Your task>
The answer is to be an exact copy of the lines below running from the line with "This screenshot has width=1445, height=813." down to the line with "The width and height of the screenshot is (713, 1040).", both ends included, and nothing more.

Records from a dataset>
====

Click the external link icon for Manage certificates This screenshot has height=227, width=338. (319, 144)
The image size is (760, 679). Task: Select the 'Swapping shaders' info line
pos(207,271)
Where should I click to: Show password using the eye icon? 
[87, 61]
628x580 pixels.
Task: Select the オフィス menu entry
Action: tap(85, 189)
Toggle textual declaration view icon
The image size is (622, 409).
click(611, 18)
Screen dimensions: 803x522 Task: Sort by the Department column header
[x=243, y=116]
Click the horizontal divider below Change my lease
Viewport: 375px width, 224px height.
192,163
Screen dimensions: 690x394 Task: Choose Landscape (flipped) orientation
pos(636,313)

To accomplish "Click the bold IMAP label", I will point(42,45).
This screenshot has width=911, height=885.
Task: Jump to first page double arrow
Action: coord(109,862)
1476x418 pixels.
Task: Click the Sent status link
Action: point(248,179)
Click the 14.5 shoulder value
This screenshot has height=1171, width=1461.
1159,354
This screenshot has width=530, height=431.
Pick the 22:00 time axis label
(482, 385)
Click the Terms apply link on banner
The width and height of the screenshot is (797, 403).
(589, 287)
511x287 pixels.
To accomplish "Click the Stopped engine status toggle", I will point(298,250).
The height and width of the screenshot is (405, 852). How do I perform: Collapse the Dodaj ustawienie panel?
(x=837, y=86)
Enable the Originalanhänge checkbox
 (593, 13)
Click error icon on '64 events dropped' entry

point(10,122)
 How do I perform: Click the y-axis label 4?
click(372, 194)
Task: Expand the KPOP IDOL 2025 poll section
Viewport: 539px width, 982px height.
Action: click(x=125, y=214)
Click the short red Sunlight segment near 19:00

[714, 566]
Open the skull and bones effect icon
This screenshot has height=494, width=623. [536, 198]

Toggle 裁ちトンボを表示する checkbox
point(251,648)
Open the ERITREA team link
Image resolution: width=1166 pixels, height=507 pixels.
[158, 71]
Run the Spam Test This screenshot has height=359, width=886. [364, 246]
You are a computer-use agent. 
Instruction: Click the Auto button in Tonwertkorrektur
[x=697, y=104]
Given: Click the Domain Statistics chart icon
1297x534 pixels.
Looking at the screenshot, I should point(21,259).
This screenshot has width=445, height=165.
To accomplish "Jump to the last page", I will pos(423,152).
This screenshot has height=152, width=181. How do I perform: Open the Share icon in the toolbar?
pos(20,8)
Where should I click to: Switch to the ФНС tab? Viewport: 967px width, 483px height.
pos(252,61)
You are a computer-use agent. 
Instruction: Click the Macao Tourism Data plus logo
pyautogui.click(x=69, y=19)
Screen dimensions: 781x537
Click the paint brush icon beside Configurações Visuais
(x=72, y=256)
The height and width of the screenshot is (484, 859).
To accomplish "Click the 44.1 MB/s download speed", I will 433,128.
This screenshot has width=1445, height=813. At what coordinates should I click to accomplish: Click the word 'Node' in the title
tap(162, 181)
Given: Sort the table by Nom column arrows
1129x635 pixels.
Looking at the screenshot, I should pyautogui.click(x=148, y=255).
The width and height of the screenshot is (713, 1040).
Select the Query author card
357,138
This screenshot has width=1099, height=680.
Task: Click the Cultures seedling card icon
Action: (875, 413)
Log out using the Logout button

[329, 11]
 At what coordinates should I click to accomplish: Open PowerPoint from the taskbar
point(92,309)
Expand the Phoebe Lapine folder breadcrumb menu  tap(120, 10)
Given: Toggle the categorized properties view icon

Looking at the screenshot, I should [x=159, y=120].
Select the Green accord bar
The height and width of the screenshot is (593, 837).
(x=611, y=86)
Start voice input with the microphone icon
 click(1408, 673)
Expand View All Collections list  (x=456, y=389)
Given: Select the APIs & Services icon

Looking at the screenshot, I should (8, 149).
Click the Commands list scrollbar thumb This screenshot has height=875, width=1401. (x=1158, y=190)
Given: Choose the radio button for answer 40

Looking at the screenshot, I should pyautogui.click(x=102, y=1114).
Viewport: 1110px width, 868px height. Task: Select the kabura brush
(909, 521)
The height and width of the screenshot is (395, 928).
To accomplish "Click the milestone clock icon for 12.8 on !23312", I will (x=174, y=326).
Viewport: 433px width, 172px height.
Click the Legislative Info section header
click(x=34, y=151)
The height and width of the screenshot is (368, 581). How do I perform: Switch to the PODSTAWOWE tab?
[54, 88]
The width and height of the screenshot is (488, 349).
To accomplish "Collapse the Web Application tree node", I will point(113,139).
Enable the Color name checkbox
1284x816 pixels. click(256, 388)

====

Task output>
This screenshot has width=1445, height=813. At what coordinates should I click to accomplish: Click the word 'Node' in the title
tap(162, 181)
Given: Sort the table by Nom column arrows
1129x635 pixels.
Looking at the screenshot, I should pyautogui.click(x=148, y=255).
The width and height of the screenshot is (713, 1040).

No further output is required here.